Cyberbiosecurity: A Call for Cooperation in a New Threat Landscape
- 1Merrick & Co., Arlington, VA, United States
- 2Johns Hopkins Center for Health Security, Bloomberg School of Public Health, Baltimore, MD, United States
- 3Wilson Center Science and Technology Innovation Program, The Wilson Center, Washington, DC, United States
- 4Virginia Tech Research Center, School of Public and International Affairs, Virginia Polytechnic Institute and State University, Arlington, VA, United States
The life sciences now interface broadly with information technology (IT) and cybersecurity. This convergence is a key driver in the explosion of biotechnology research and its industrial applications in health care, agriculture, manufacturing, automation, artificial intelligence, and synthetic biology.
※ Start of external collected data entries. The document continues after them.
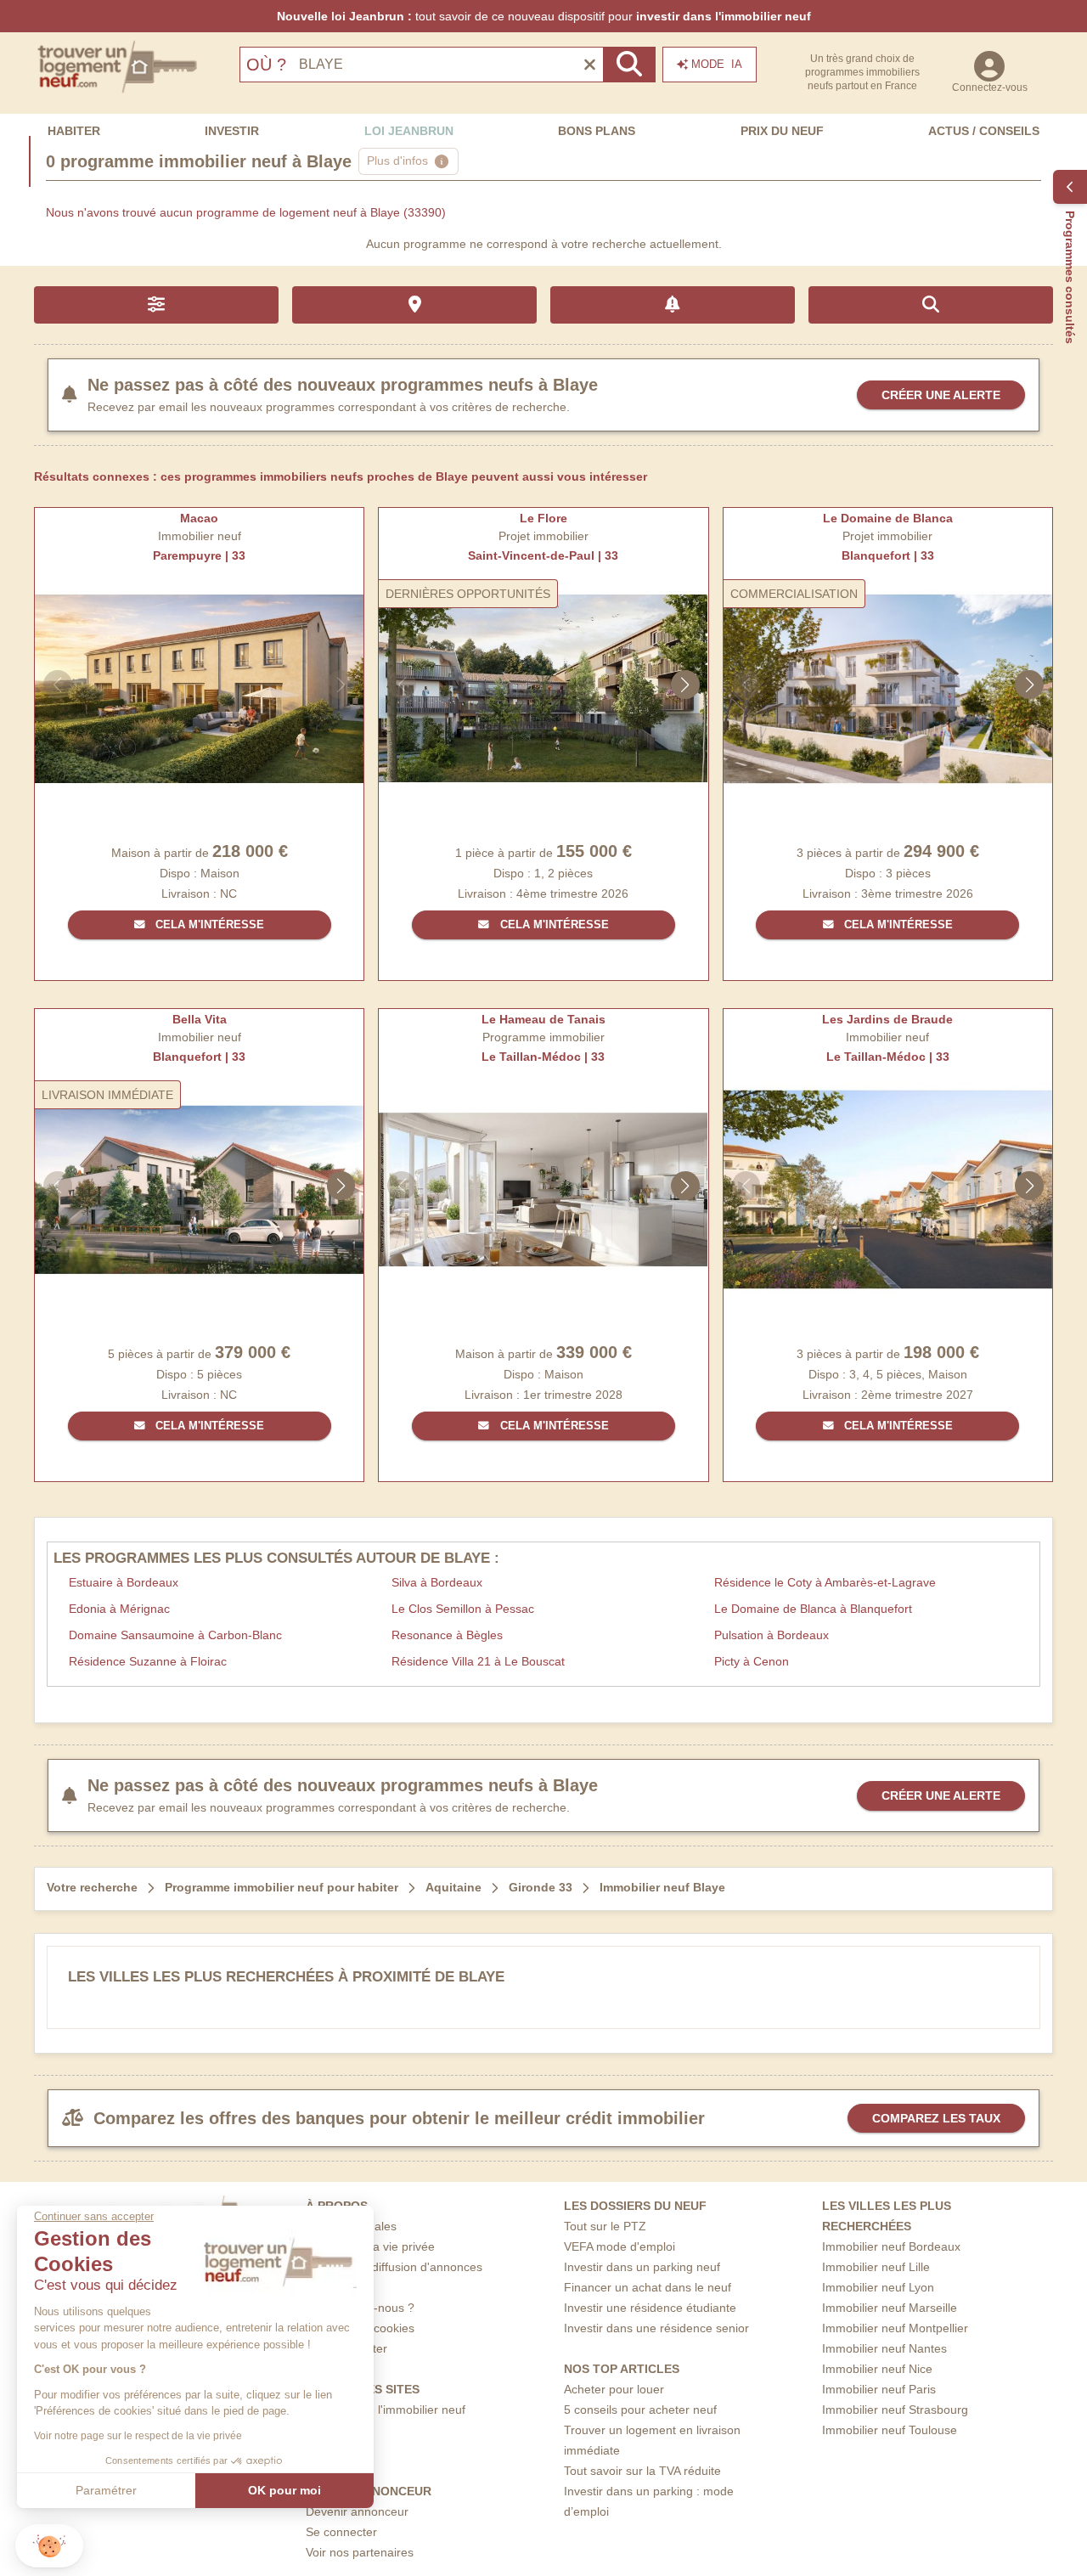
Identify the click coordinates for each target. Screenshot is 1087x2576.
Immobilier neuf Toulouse (889, 2430)
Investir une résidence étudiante (650, 2307)
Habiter (74, 131)
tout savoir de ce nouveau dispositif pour (544, 16)
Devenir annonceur (357, 2511)
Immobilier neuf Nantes (884, 2348)
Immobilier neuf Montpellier (895, 2328)
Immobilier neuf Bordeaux (891, 2246)
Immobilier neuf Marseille (889, 2307)
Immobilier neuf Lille (876, 2267)
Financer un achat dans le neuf (647, 2287)
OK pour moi (284, 2490)
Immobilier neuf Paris (879, 2389)
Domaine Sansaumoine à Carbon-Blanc (175, 1635)
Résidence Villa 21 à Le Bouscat (478, 1661)
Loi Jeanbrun (408, 131)
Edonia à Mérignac (119, 1608)
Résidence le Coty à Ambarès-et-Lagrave (825, 1582)
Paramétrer (106, 2490)
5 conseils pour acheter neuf (640, 2409)
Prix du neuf (782, 131)
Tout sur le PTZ (605, 2226)
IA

As the information and handling mechanisms for biological materials have become increasingly digitized, many market sectors are now vulnerable to threats at the digital interface. This growing landscape will be addressed by cyberbiosecurity, the emerging field at the convergence of both the life sciences and IT disciplines. This manuscript summarizes the current cyberbiosecurity landscape, identifies existing vulnerabilities, and calls for formalized collaboration across a swath of disciplines to develop frameworks for early response systems to anticipate, identify, and mitigate threats in this emerging domain.
The greatest vulnerabilities in any field can be found at its margins—at its junctions with adjacent fields. The new discipline of cyberbiosecurity has been created to bring together disparate communities to identify and address a complex ecosystem of security vulnerabilities at the interface of the life sciences, information systems, biosecurity, and cybersecurity (Murch et al., 2018; Peccoud et al., 2018); it serves as a lens for observation that relies on disciplinary integration. Cyberbiosecurity describes an intersection of disciplines that falls outside any single sector; because these convergences are not clearly analyzed, actors within a single sector do not have agency to address potential issues and are less likely to cooperate. Such vulnerabilities exist within biomanufacturing, cyber-enabled laboratory instrumentation and patient-focused systems, “Big Data” generated from “omics” studies, and throughout the farm-to-table enterprise (Figure 1). In addition to fundamental and applied research and development opportunities, off-the-shelf solutions not yet applied in this domain likely exist. While the term is new, the concept of cyberbiosecurity has been acknowledged as a serious concern (Wintle et al., 2017). The issues raised in the area of cyberbiosecurity will have substantial impact on the growing bioeconomy1.
Figure 1. Summary of cyberbiosecurity vulnerabilities across the spectrum of the bioeconomy. Each sector of the wheel describes specific vulnerabilities that span the medicine, infectious disease, systems management, and biotechnology.
The solution set is not simply technical: creating cross-sector convergence opportunities for effective communication and collaboration as well as governance, policy, and regulatory structures is also necessary. Derived value from cyberbiosecurity endeavors potentially embraces economic impact, national security, societal resilience, and environmental sustainment. In this paper, we establish a landscape for cyberbiosecurity and issue a call for cooperation across sectors to recognize and mitigate potential threats.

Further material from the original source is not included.